:: What the task asks ::
Begin at the top of the records below and return each line exactly through the line with "Given: Open 一周考试详情 clock icon". Skip pictures.

:: Records supplied ::
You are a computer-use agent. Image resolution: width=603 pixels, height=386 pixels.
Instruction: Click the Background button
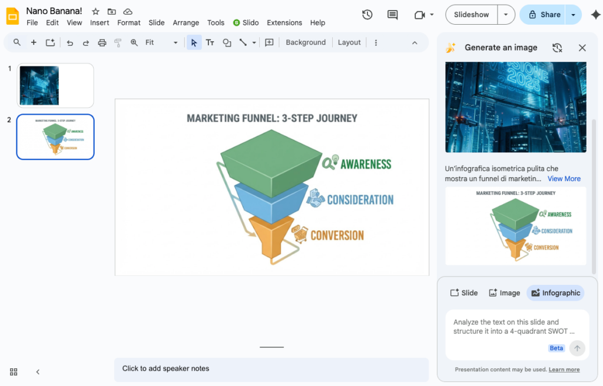coord(306,42)
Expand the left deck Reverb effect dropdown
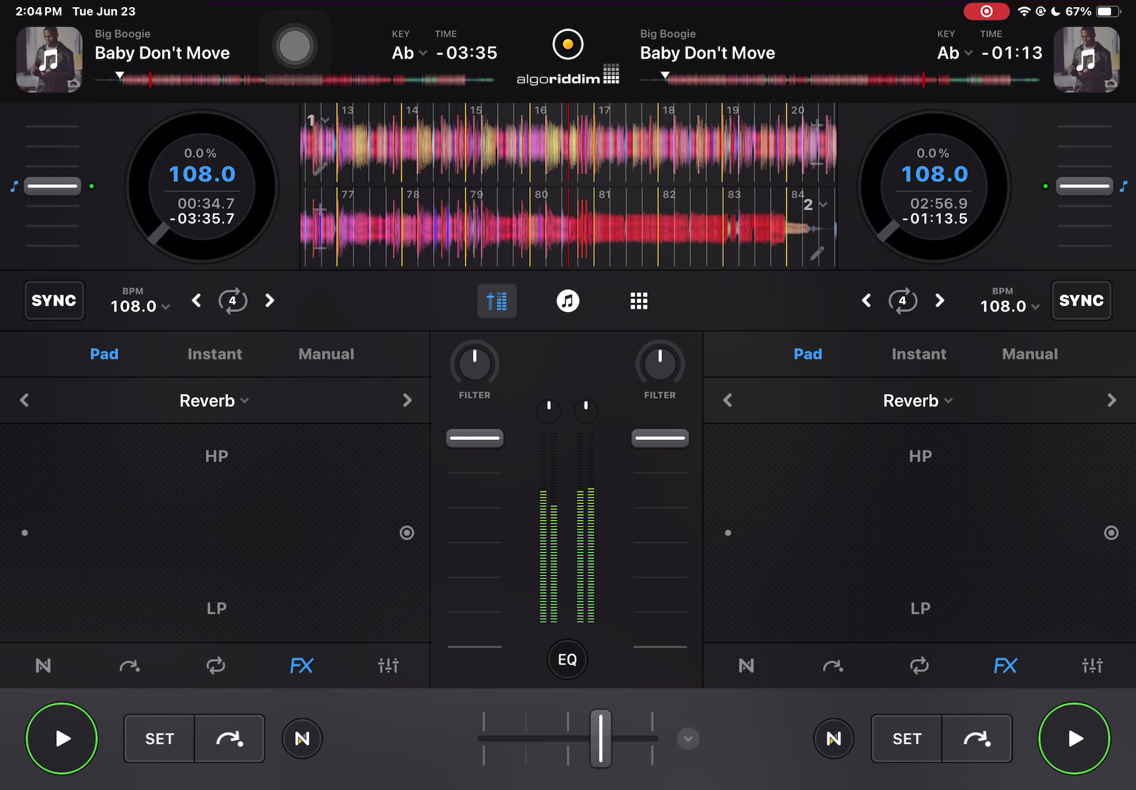Image resolution: width=1136 pixels, height=790 pixels. coord(214,400)
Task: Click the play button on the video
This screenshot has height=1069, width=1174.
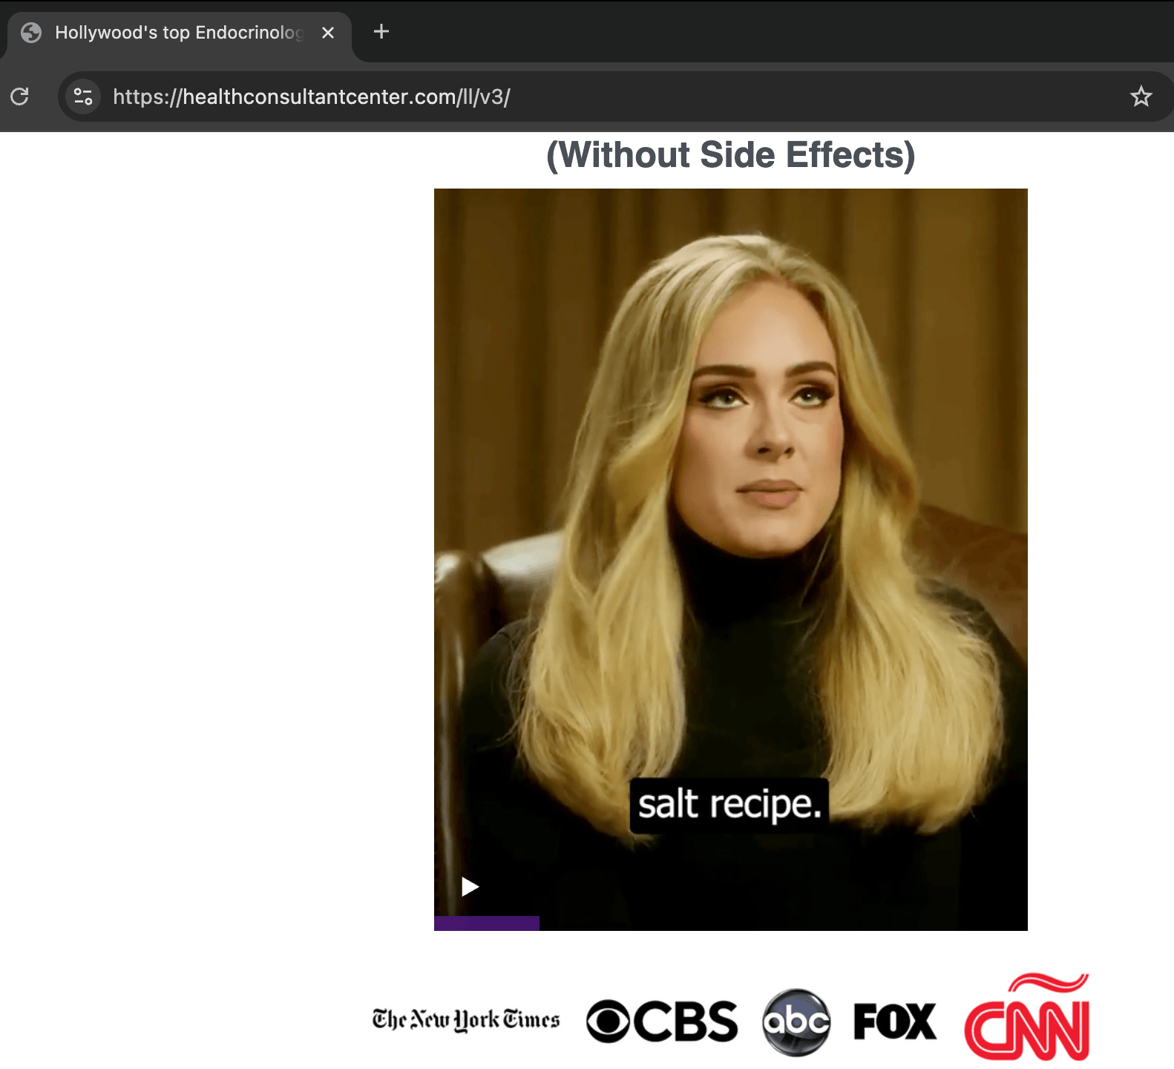Action: click(470, 886)
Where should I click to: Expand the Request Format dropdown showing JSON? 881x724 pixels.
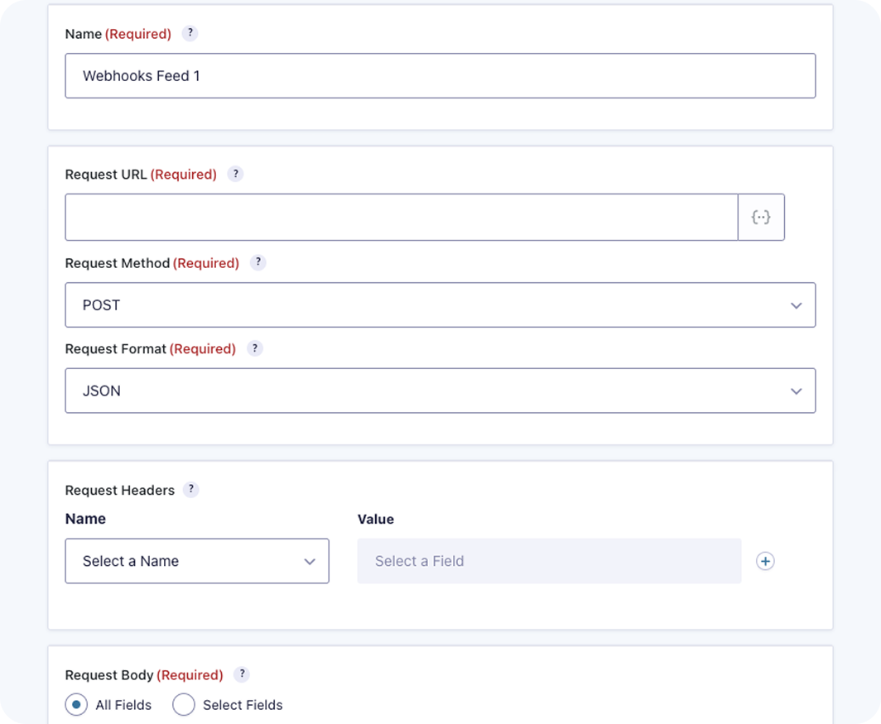[440, 391]
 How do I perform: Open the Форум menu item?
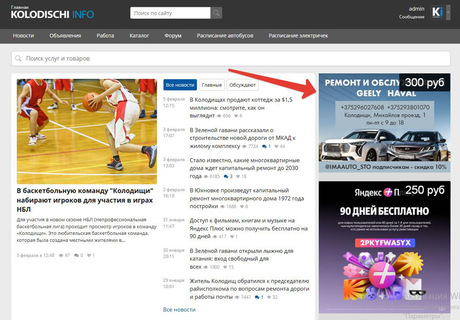(173, 36)
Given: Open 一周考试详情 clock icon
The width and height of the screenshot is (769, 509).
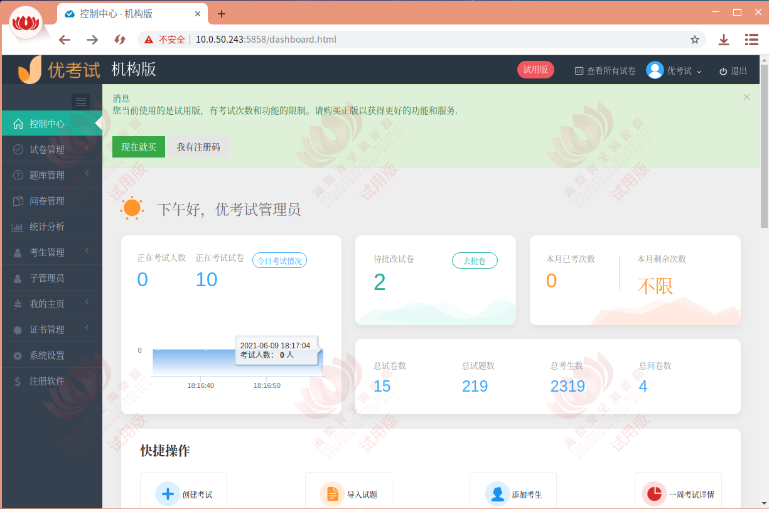Looking at the screenshot, I should point(654,493).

:: Solution for this problem ::
You are a computer-use agent. Image resolution: width=603 pixels, height=386 pixels.
Instruction: Click the Background button
coord(306,42)
Expand the left deck Reverb effect dropdown
Image resolution: width=1136 pixels, height=790 pixels. coord(214,400)
Task: Click the play button on the video
This screenshot has height=1069, width=1174.
Action: click(470, 886)
Where should I click to: Expand the Request Format dropdown showing JSON? 881x724 pixels.
[440, 391]
 How do I perform: Open the Форум menu item?
(173, 36)
Given: Open 一周考试详情 clock icon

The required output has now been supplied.